I've been watching my clients -- and myself -- these past two years around the experience of charging fees, asking for payment, suggesting folks re-enroll in their programs, etc., and here's what I've found ...
Very few people like asking for money, and no one finds it easy -- we universally hate it.
Because asking for money brings up thousands of insecurities and doubts. We're scared to look money in the face, command it, control it, and to put ourselves out there. Asking for fair compensation means putting a formal stake in the ground about where we stand in a value equation. And most are simply too unclear about their own worthiness to do that.
Folks tell me that when they ask for money from clients or customers, questions swim inside their heads about their value, impact, and "appeal." They fear that asking for money is the opposite of being "pleasing" to people, and will be a huge turn off. (For a fascinating discussion around if we should worry about what other people think of us, see Jonathan Fields's recent post "What Other People Think IS Your Business.")

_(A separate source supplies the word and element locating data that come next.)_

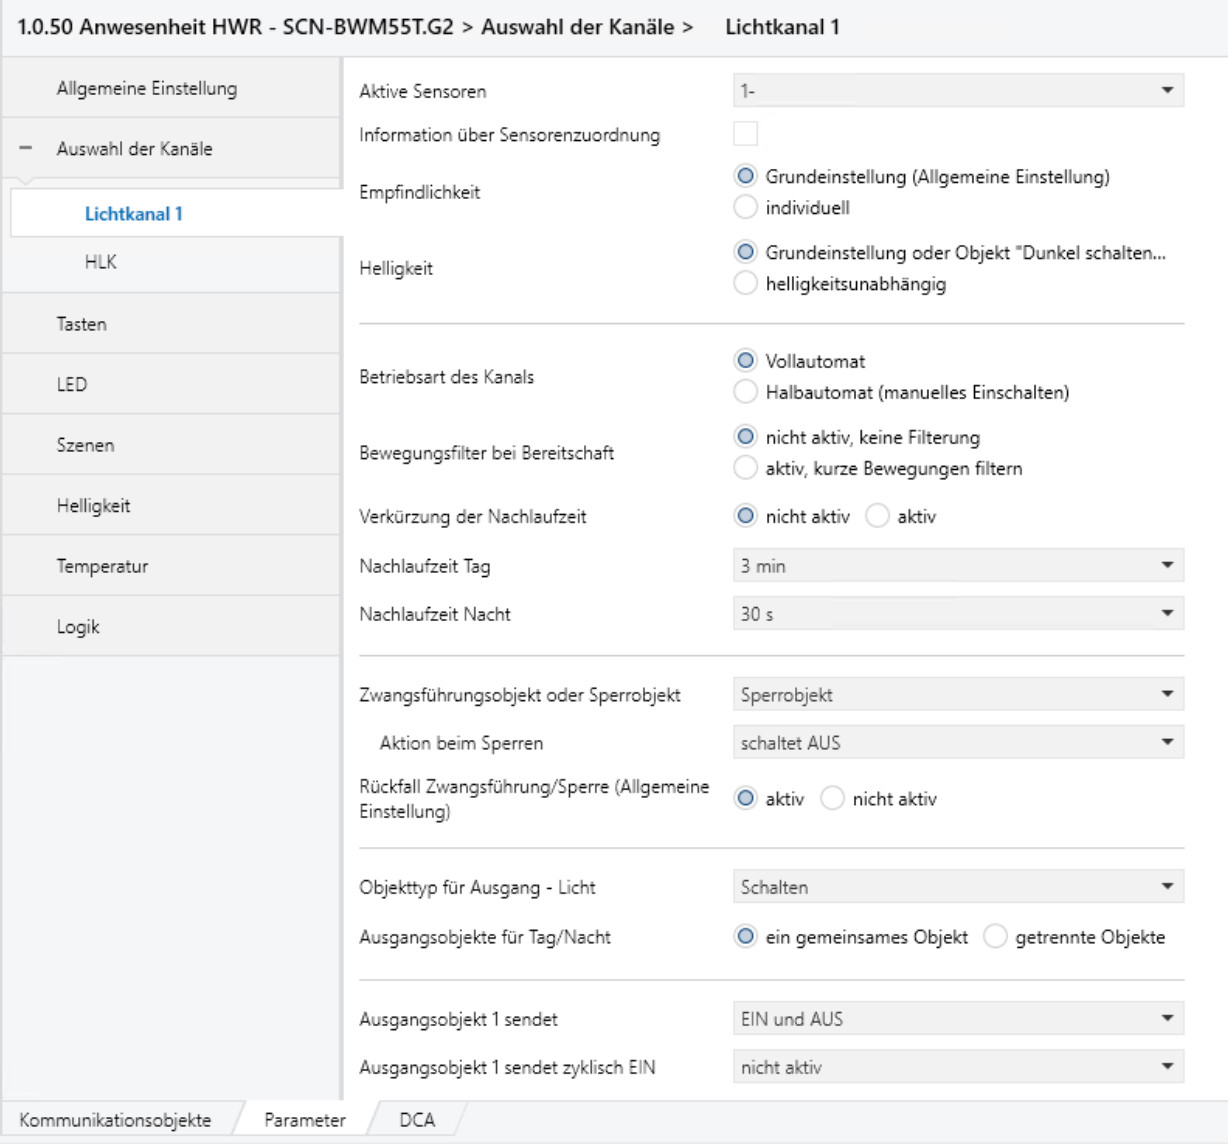Change the Aktion beim Sperren dropdown
This screenshot has width=1228, height=1144.
pos(957,743)
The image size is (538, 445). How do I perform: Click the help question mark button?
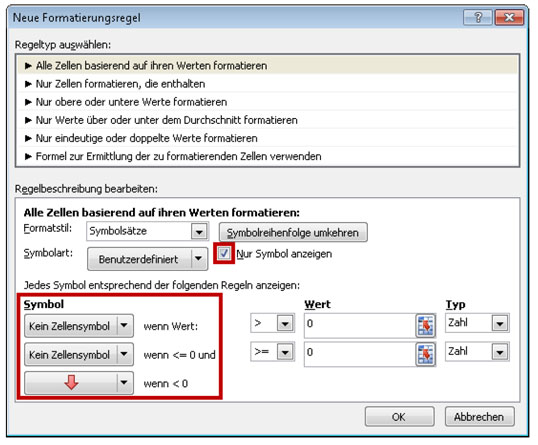click(478, 17)
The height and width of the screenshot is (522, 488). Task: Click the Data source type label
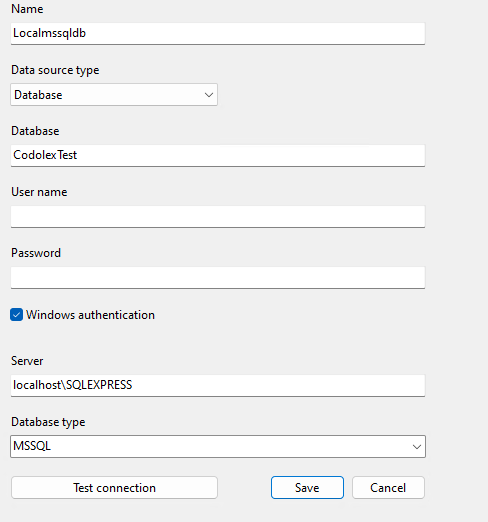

In tough times like these, consultants, coaches, practitioners and entrepreneurs struggle hard to stand up for what they want/deserve in compensation or fees/prices, fearing no one will pay. And in the end, many aren't sure themselves what their services are worth.
At the root of this money challenge are shame, doubt and insecurity: Am I good enough? How can I put a value on what I offer? Will there be enough people to pay this? Will they come back? Did they think my work was a good value? How do I fare against the competition? Did I give them great results?
In exploring the question of money with coaches and consultants who are highly financially successful and charging upwards of $400 an hour with ease, I've observed these five traits:
1) They have tapped into a large pool of potential clients who can easily pay their fees.
2) They've had prior high-level business experience and success that contributes to their sense of worth and value.
3) They're very well-boundaried -- they know where they end and others begin, and are clear about how they stack up against the competition.
4) They focus on business development continually -- they understand the power of networking and building a supportive referral network.
5) Most are men.
I've observed in my research that men in general have greater access to a sense of "entitlement" -- they believe they deserve the fees they've set and don't tend to agonize or apologize about what they are worth.
Women on the other hand have been culturally trained to think less hierarchically and more about connection, equality, and empathy. Midlife women in particular simply have deeper challenges than men in standing up and speaking up about what value they bring and how they excel and stand apart from the competition. That said, for women to be successful entrepreneurs, consultants, practitioners and small business owners, they must find new ways to strengthen their ability to authoritatively command the fees they deserve.
While asking for fair compensation remains challenging for me, I've created greater success this year only after figuring out beyond a reasonable doubt what I feel my services are worth. I didn't make the numbers up -- I conducted diligent, open-hearted research -- with clients, competition, experts, role models, the marketplace, etc. I asked my clients how they assessed the value of our work together, and the impact it made in their lives. And I left my ego at the door when these conversations occurred.
Further, I faced the powerful realization that certain professional endeavors -- such as being well-known in the media -- don't necessarily bring you clients who can pay your fees. I've learned (and teach my clients) that you'll be sorely disappointed in your practice or business if you don't figure out: 1) who your ideal client is, 2) what your optimal method and model of generating income/revenue is, and 3) how you can continually find more clients you love to serve who can pay you what you deserve. In the end, you need to determine new, sure-fire methods to generate more success doing the work you love.
The reality is that for most, asking for money IS hard, but it gets easier when we become crystal clear about what we're worth and how we're exceptional at what we do. Once we know in our hearts and minds what to charge, then it's time to speak up and ask for it without reservation.
Curious about your thoughts -- do you find asking for money in your practice or business hard, and if so, what makes it easier for you?